We can see that category data in Pandas use considerably less memory than plain Python objects.

Furthermore, we print out a logarithmic plot of memory size for each Series.

```
fig, ax = plt.subplots()
ax.set_ylabel('Bytes')
memory_usage.to_frame().plot(
kind='bar',
logy=True,
ax=ax,
);
```

**Output:**

Finally, we will try to see how memory usage behaves when the amount of different categories inside a Series grows.

# 4. Memory usage as function of size

For this analysis, we will create 2000 series with up to 2000 different categories. As before, in order to allow us to understand the memory usage of category data in Pandas, we create the series once using the Pandas category data type and once just using plain Python objects.

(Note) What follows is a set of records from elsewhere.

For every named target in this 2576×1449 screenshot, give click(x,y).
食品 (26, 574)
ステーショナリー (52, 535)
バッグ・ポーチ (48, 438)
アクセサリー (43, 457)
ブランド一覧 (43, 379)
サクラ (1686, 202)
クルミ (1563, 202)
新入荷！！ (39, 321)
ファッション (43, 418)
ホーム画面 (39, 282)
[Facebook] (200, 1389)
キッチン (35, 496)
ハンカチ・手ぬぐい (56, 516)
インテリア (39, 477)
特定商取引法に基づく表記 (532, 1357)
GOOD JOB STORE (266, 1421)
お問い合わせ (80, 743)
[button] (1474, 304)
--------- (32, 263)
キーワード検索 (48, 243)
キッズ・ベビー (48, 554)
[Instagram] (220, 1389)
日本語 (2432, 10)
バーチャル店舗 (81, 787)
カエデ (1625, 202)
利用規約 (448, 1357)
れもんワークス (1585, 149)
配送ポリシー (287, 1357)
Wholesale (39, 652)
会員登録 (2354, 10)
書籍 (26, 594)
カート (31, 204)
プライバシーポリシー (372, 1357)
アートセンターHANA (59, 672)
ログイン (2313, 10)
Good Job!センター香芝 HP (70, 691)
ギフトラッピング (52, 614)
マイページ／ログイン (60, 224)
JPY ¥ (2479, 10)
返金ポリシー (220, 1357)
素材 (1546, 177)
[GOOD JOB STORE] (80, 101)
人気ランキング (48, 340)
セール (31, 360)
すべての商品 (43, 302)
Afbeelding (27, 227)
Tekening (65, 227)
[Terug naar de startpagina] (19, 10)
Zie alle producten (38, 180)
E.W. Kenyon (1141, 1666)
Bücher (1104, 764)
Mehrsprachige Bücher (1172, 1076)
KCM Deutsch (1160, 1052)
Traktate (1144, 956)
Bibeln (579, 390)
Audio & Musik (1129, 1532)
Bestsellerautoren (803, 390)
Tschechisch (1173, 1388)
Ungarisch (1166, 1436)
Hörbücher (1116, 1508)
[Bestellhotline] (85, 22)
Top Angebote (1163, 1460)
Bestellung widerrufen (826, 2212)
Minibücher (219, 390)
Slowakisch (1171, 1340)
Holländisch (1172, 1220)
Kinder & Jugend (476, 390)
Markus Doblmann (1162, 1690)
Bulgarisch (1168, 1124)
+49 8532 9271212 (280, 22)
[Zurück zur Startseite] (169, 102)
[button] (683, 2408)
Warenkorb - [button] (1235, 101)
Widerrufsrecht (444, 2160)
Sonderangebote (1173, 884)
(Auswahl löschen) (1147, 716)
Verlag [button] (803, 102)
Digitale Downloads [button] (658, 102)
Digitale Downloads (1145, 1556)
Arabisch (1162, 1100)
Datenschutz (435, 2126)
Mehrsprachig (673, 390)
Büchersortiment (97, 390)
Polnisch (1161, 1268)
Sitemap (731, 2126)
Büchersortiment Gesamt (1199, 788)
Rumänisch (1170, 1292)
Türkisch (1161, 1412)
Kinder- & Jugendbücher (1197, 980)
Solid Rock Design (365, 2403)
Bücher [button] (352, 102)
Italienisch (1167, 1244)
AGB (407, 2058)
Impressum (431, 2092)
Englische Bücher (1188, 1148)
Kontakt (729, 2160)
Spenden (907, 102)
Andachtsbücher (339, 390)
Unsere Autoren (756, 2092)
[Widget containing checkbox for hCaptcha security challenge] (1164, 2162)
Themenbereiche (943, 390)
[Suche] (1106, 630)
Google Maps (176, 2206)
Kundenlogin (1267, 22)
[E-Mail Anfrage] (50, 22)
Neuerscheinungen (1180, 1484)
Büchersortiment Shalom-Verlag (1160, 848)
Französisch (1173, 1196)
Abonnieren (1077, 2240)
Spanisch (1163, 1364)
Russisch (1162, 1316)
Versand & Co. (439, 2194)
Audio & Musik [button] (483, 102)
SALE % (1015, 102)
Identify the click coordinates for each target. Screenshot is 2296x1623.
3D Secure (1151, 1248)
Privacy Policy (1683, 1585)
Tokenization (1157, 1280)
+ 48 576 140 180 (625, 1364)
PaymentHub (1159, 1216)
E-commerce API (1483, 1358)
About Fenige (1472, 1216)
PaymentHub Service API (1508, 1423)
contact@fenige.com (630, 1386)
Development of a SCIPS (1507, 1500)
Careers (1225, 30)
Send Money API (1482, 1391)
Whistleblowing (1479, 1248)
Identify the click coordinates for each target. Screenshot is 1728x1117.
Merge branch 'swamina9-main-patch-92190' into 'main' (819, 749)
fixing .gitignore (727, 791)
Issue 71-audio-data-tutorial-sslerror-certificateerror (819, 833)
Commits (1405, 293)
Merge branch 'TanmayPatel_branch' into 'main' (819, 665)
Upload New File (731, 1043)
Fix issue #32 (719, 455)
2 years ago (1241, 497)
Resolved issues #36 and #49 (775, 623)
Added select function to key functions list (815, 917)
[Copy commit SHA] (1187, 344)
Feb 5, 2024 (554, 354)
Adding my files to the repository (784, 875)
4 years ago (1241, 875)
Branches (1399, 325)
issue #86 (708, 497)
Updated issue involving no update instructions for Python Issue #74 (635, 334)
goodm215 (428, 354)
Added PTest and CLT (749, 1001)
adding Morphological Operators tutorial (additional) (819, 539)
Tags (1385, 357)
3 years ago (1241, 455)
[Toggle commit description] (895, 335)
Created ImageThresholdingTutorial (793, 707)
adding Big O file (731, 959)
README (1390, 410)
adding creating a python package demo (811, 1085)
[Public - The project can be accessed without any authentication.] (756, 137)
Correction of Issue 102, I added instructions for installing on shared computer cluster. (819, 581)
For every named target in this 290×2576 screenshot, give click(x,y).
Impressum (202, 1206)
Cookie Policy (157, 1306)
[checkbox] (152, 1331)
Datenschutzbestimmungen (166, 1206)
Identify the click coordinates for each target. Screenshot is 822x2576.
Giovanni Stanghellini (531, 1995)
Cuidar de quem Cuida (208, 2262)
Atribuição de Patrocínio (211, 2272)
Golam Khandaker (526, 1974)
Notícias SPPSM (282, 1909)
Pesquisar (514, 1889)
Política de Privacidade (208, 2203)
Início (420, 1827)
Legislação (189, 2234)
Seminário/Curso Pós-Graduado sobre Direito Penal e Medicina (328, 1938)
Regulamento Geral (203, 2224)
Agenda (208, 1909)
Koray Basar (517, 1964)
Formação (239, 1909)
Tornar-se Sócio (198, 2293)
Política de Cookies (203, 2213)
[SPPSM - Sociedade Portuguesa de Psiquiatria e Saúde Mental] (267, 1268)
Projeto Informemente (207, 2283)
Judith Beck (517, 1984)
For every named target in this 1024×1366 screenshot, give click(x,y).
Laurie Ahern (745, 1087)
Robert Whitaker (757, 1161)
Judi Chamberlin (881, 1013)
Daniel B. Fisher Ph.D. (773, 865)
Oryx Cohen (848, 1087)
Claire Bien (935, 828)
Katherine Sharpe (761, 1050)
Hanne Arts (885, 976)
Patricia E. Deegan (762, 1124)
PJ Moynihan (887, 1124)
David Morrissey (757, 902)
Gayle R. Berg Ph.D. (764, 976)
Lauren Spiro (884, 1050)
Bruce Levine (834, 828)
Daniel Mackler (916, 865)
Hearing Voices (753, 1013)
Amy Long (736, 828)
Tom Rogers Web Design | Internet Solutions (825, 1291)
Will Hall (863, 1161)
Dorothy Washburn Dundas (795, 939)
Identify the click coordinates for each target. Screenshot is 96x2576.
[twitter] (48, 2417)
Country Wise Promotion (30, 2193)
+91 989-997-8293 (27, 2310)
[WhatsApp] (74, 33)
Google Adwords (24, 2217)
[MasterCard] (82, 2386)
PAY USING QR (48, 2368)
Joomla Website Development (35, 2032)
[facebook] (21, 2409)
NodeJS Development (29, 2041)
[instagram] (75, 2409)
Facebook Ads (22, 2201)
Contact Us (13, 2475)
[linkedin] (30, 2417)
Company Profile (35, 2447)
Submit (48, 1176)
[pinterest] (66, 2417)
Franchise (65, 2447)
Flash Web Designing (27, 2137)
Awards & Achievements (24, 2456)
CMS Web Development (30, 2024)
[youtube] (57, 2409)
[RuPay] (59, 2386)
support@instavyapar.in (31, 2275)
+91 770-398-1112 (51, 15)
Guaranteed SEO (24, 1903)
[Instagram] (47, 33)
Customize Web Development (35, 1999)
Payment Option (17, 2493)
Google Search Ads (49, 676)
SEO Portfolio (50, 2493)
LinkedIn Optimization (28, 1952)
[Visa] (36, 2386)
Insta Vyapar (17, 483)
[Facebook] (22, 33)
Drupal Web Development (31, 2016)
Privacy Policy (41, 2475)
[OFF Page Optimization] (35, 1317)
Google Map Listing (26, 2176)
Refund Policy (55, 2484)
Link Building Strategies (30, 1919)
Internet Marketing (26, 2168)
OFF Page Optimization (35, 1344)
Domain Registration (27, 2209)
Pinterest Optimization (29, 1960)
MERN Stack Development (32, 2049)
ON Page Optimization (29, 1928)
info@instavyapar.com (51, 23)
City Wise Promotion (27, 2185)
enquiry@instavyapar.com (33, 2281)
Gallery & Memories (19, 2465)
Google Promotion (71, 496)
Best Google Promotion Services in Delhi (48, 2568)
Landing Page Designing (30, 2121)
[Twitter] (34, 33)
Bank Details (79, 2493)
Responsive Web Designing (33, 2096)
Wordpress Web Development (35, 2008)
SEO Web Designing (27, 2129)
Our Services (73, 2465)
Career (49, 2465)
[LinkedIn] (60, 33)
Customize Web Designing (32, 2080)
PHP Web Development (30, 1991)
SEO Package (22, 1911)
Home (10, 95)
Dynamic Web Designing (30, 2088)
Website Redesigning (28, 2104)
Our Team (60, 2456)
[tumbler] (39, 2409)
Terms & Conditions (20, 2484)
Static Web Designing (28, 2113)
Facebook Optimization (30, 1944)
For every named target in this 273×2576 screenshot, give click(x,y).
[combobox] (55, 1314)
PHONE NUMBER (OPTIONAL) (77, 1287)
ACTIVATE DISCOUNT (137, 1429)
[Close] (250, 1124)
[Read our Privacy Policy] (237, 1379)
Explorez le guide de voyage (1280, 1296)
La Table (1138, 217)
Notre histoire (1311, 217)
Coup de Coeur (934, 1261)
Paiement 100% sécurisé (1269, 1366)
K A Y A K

First, we calculate the memory usage for the plain Python object series:

```
size_n = 2000
size = pd.Series(
{
i: random_words_series(
size_n, i, False,
).memory_usage(deep=True)
for i in range(1, size_n + 1)
},
name="Memory usage for n categories (object data type)",
).sort_values()
```

Right after that, we calculate the memory usage for all of the categorical series:

```
size_categorical = pd.Series(
{
i: random_words_series(
size_n, i,
).memory_usage(deep=True)
for i in range(1, size_n + 1)
},
name="Memory usage for n categories (categorical data type)",
).sort_values()
```

Now, we can put the sizes next to each other in a Pandas DataFrame. We will immediately see that despite the number of categories nearing 2000, the memory usage never comes close to that of the Series using plain Python objects.

```
sizes = pd.DataFrame([size, size_categorical]).T
sizes
```

**Output:**

Memory usage for n categories (object data type) | Memory usage for n categories (categorical data type) | |
---|---|---|

1 |
130080 | 2225 |

2 |
130080 | 2290 |

3 |
130080 | 2355 |

… |
… | … |

1998 |
130080 | 127460 |

1999 |
130080 | 127395 |

2000 |
130080 | 127460 |

We can plot these values against each other. Since the Python object Series always contain the same amount of data regardless of the number of categories we see that the memory usage is constant as well. For the category data type series we clearly see an increase in memory usage, but it never touches the constant line of the Python object series in the plot.

```
fig, ax = plt.subplots(1)
ax.set_xlabel('Random Words')
ax.set_ylabel('Bytes')
sizes.plot(
ax=ax
);
```

**Output:**

At this point we should ask ourselves whether string data should always be
stored as categorical data in Pandas. While one would assume that the added
indirection should provide no advantage when using non-categorical values, the
memory usage analysis here implies otherwise. We need to further inspect
whether the method to determine memory usage is sound, i.e. whether Pandas
`.memory_usage(deep=True)`

correctly takes in account all nested data. On the
other hand, with a low number of categories the memory savings are quite
significant. Here it always makes sense to switch the data type to categorical.

To sum it up: If category data is encountered, the Pandas category data type should always be used.